**Material provided:**
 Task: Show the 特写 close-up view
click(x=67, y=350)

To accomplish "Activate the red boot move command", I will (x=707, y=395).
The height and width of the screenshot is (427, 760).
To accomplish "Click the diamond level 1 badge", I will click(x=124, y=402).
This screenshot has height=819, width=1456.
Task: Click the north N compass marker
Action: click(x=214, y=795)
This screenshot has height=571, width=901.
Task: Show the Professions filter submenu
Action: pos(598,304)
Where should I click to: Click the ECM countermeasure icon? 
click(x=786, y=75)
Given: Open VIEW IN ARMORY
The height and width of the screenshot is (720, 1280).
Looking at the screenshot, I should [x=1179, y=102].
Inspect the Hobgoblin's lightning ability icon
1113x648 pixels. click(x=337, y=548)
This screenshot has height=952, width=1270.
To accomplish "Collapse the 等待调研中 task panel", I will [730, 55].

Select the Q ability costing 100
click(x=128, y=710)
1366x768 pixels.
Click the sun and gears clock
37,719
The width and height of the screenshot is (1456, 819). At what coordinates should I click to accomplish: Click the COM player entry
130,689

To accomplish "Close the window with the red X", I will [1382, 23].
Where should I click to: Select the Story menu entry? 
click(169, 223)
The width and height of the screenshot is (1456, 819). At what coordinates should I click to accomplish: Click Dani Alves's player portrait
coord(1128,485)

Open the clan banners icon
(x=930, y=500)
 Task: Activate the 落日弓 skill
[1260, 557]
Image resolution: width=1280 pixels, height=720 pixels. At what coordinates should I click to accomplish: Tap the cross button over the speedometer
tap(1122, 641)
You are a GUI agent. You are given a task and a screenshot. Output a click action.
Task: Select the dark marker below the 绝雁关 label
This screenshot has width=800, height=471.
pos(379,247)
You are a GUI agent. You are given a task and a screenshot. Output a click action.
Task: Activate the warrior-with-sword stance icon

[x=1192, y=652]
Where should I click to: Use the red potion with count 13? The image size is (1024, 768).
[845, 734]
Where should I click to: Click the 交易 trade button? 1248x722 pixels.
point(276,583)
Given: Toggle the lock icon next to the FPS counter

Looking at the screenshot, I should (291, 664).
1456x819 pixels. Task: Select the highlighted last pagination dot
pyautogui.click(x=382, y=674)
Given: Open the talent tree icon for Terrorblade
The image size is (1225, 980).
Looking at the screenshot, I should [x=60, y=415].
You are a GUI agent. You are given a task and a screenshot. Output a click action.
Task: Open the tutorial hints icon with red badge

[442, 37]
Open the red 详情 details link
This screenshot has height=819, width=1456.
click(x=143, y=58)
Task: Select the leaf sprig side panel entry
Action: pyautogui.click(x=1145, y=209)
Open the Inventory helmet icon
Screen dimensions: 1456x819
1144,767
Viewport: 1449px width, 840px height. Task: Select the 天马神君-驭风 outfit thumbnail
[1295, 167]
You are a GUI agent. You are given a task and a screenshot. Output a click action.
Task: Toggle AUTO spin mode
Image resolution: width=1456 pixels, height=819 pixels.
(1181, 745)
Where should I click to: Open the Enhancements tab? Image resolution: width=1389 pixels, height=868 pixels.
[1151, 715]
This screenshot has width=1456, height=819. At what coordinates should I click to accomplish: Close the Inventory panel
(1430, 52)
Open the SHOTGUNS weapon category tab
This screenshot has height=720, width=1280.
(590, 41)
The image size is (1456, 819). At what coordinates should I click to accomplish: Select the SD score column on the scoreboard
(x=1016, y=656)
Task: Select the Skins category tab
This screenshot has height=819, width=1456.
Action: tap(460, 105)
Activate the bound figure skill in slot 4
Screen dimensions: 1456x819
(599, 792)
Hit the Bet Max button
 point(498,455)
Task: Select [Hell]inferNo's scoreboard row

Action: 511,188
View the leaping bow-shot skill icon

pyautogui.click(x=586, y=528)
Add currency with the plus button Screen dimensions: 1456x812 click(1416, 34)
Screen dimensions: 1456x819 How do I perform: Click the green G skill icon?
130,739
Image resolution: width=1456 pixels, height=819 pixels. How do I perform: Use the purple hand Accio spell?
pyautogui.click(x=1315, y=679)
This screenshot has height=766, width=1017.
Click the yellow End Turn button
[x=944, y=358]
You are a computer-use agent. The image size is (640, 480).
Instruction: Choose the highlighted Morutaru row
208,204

**Your task:** Extract each line from the listing above that contains the word "Activate". Case is significant.

**Task answer:**
To accomplish "Activate the red boot move command", I will (x=707, y=395).
 Task: Activate the 落日弓 skill
Task: Activate the warrior-with-sword stance icon
Activate the bound figure skill in slot 4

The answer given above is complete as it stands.